Source
An extract from Daniel Heenan’s will (1896).

The plaque on the mausoleum, manufactured by Moller & Sons.

Daniel’s body was temporarily interred on 12 December 1898. Nearly a year passed before, in November 1899, Gilbert McDiarmid approached the architects Mason & Wales. Patrick Young Wales, then the sole director of the firm, sent a sketch for approval in January 1900.

Fortunately, the wonderful archive of Mason & Wales records details of the job. Daniel had not specified whether his remains were to be above or below ground, or at least not in his will. It was Wales who suggested:

Instead of placing the vault underground which would be damp and difficult to ventilate, we propose that the building be wholly above ground, and five sided instead of square, each side measuring 7ft inside. This will give space for twelve or sixteen coffins according to the number of shelves put in, the first being raised a few inches above the floor.

What a lot of coffins! The letter from Wales records more details of the original design:

We propose to set the building on concrete foundations using the Port Chalmers stone you have on the ground for the base course and Oamaru stone for the walls and inside of roof and slated outside. The height of the walls &c 12 ft. The roof will rise 12 ft making the total height above ground 24 ft.
We have shown the door as passed of wood solid and a window on each side. These may be built up solid showing panels instead and the door may be fitted with an iron grill leaving the interior exposed to view which we think would be preferable.
Perhaps we should say why we have made the place five sided instead of square. The size of the ground 15 ft by 14 ft would not, after the thickness of the walls are deducted, have room on any side for two coffins in the length so that with the door on one side, there would only be three sides where coffins could be placed and only one on each side where with the pentagonal form we have four sides with room for one coffin on each side.

Exercise tasks
- a) Using the mausoleum text, explain why Wales chose a five-sided building instead of a square one.
- b) According to the mausoleum text, on what date was Daniel's body temporarily interred?

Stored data
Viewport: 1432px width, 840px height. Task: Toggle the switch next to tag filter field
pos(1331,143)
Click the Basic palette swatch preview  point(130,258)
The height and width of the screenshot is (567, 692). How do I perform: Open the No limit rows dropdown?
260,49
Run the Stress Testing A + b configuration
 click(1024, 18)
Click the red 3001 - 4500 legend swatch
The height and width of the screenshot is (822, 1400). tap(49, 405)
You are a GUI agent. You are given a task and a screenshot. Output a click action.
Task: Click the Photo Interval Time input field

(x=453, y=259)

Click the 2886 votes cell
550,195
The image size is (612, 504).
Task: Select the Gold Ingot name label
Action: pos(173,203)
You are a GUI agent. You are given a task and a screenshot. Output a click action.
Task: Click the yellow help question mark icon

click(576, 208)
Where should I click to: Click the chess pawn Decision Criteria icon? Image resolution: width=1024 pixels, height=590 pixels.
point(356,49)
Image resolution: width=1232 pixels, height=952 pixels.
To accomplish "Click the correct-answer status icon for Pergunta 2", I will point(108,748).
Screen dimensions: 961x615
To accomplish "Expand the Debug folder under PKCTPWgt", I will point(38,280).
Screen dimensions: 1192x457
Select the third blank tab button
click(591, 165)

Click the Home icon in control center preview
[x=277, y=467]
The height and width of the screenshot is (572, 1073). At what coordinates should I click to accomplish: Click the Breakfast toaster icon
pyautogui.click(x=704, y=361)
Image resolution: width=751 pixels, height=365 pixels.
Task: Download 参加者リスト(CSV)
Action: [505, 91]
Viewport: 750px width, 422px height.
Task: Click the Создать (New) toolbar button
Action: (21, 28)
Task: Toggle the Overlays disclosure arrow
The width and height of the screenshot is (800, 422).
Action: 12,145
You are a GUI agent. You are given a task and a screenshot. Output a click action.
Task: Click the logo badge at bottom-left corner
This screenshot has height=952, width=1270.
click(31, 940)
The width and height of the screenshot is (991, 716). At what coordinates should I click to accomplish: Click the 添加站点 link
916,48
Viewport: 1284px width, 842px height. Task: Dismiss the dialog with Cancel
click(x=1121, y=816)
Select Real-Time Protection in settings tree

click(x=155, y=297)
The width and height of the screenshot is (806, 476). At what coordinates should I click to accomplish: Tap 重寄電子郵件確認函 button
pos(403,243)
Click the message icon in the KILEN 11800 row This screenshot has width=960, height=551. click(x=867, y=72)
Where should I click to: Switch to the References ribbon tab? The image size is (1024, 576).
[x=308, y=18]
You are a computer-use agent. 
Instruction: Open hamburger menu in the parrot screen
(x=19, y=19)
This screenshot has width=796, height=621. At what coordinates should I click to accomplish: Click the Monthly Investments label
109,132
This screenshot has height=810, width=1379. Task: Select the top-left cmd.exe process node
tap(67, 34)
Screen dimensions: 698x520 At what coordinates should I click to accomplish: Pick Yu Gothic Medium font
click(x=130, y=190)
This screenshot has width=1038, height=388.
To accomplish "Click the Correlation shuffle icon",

Full solutions
- a) The ground measured 15 ft by 14 ft, so once the wall thickness was taken off, no side of a square building would be long enough for two coffins. With the door on one side, a square would leave only three sides for coffins, one on each. A five-sided shape gives four sides, each with room for one coffin.

- b) 12 December 1898.